(Stored data)
┌──
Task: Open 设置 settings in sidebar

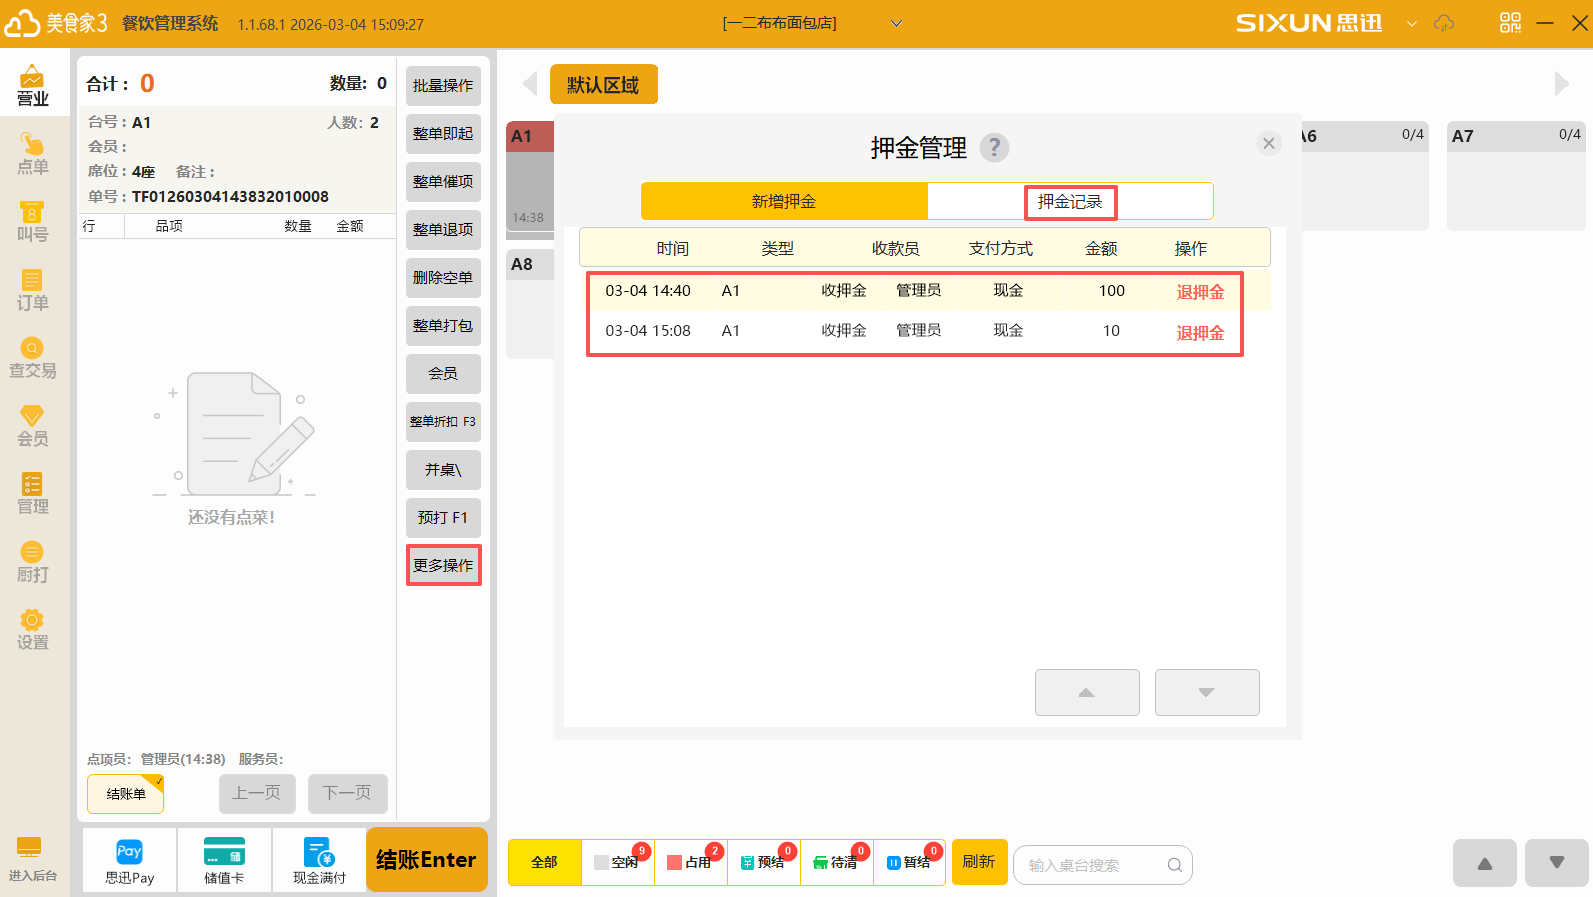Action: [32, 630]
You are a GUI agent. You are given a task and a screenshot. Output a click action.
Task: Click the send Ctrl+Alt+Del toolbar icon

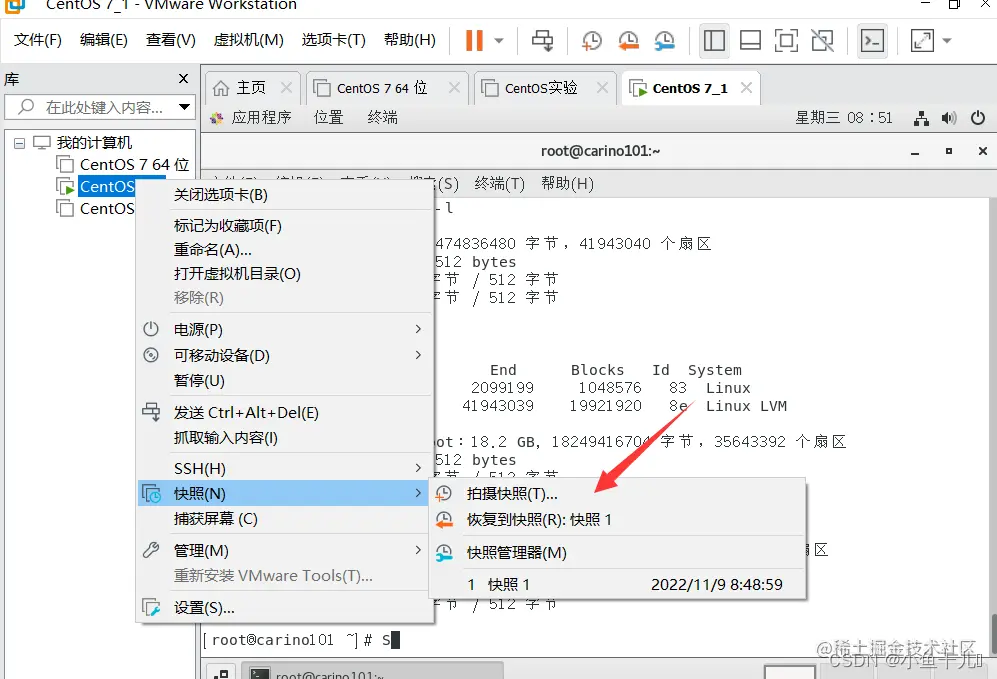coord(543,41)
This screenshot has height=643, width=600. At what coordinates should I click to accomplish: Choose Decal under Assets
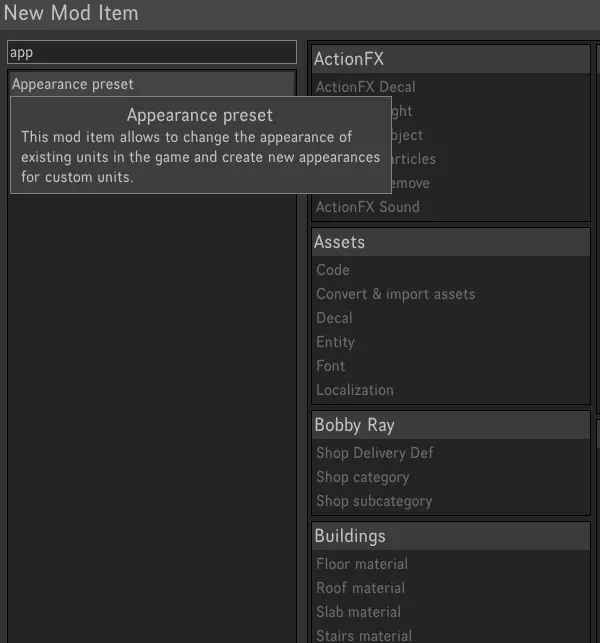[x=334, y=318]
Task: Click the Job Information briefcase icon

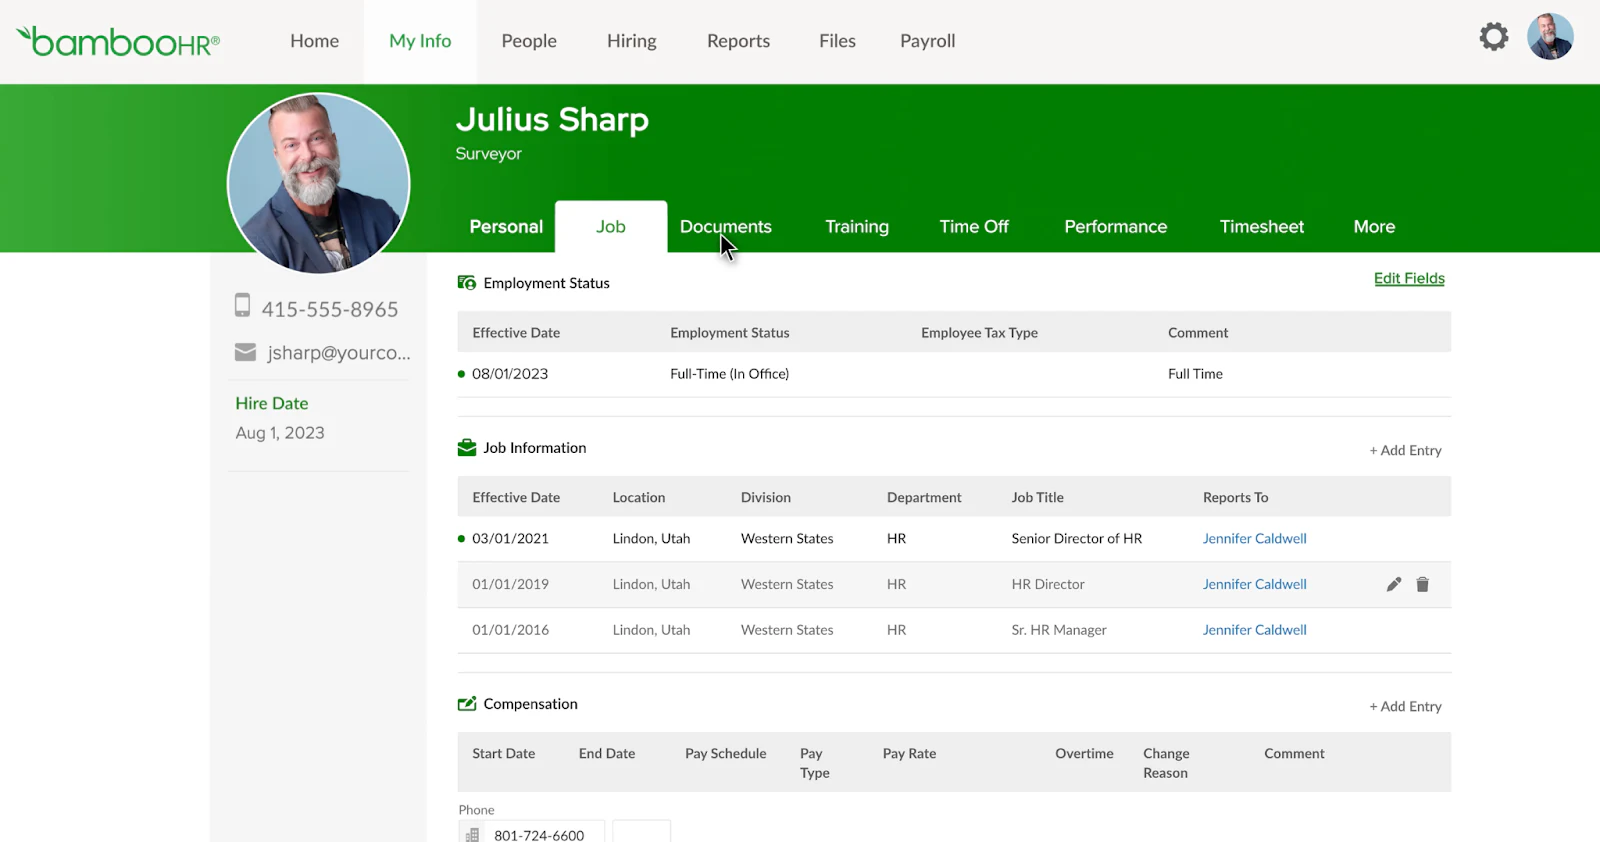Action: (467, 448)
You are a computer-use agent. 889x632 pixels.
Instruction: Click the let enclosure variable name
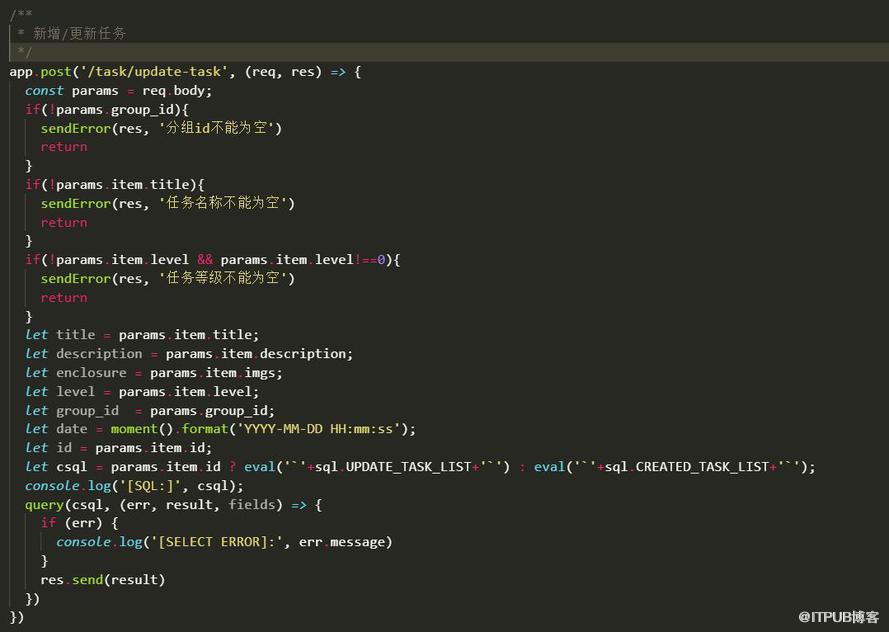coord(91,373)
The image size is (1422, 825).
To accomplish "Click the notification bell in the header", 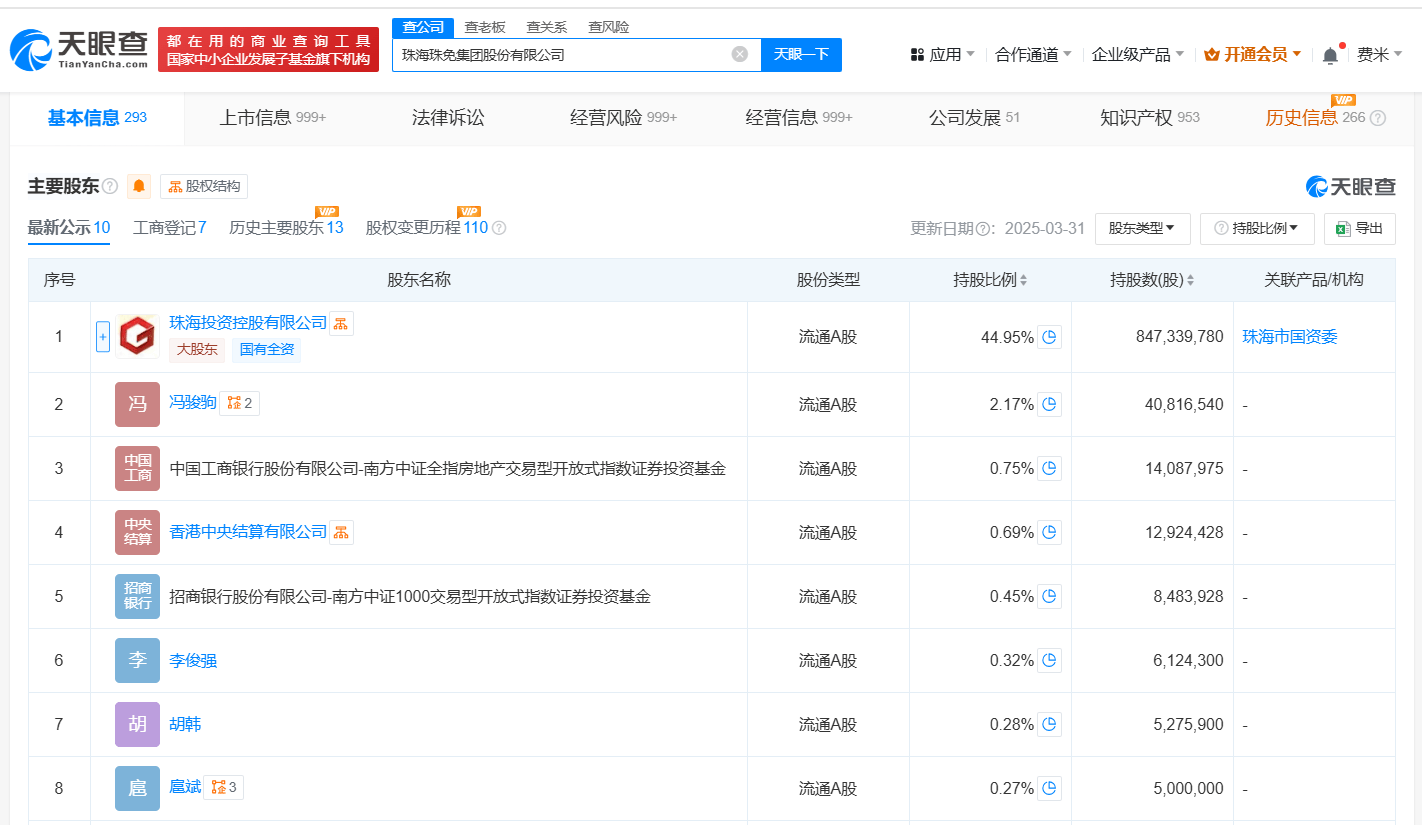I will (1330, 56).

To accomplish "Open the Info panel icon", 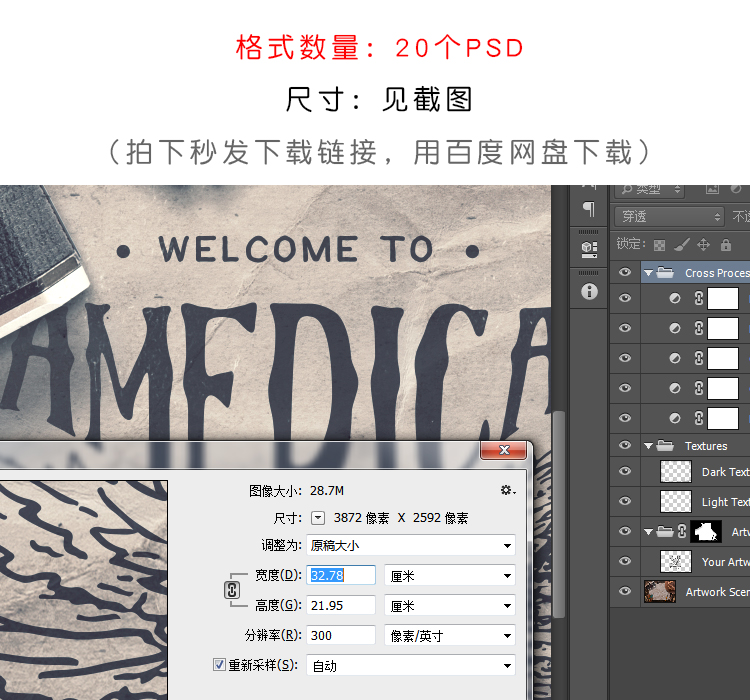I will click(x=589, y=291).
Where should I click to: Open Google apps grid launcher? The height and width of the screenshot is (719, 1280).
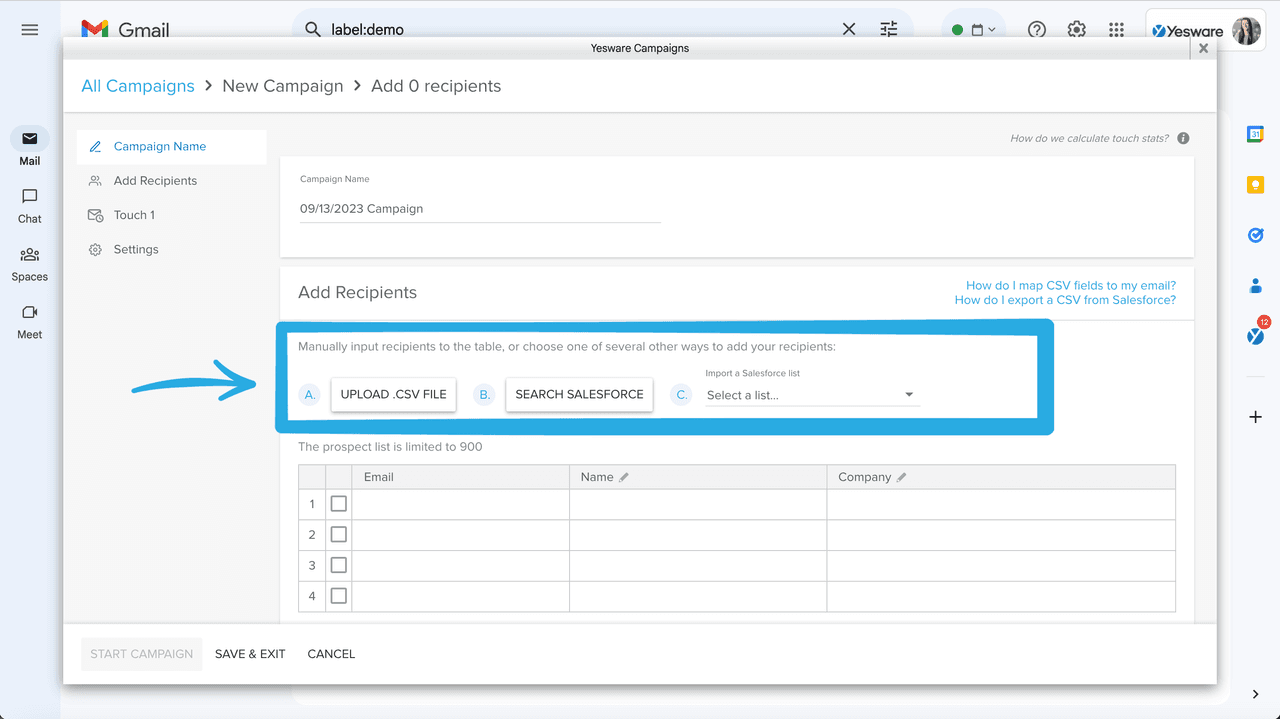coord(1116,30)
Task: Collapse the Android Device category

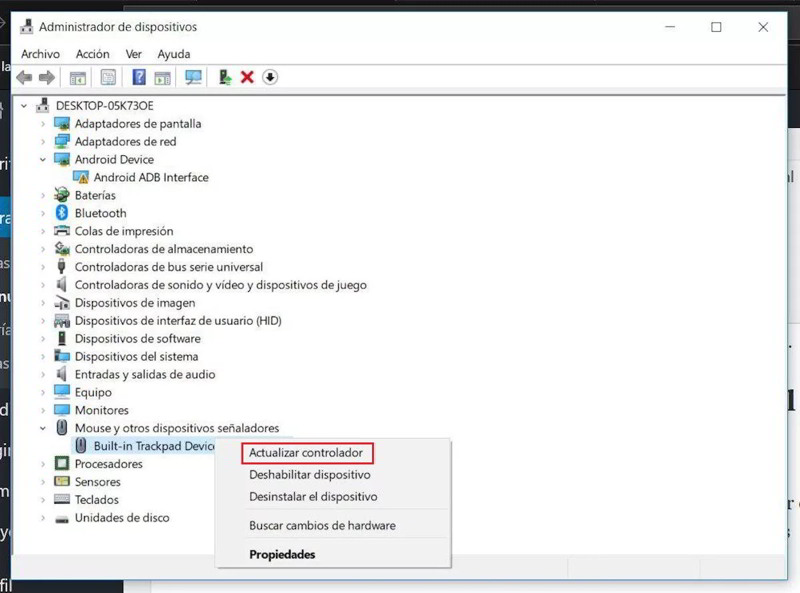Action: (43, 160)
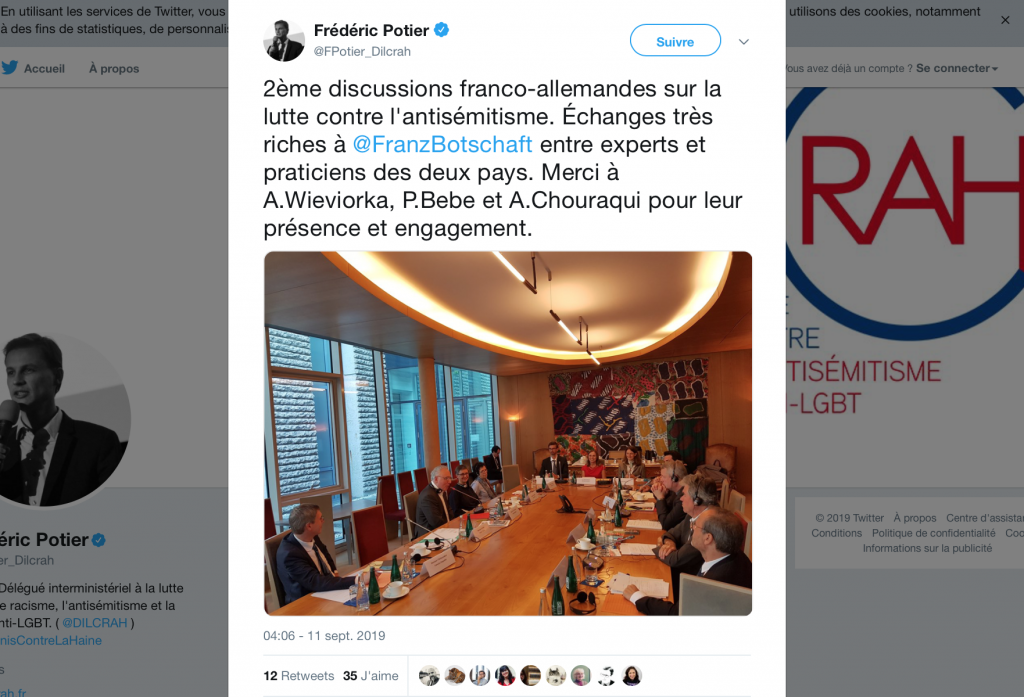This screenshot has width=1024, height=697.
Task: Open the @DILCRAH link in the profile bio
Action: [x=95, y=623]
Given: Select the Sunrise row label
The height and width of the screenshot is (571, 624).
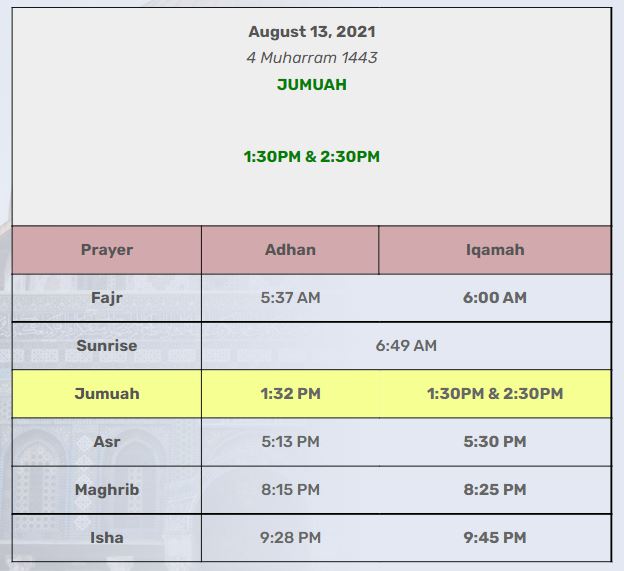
└──
In the records above, collect each line with "agent".

You are a GUI agent. You are given a task and a screenshot. Output a click action.
You are a computer-use agent. 889x632 pixels.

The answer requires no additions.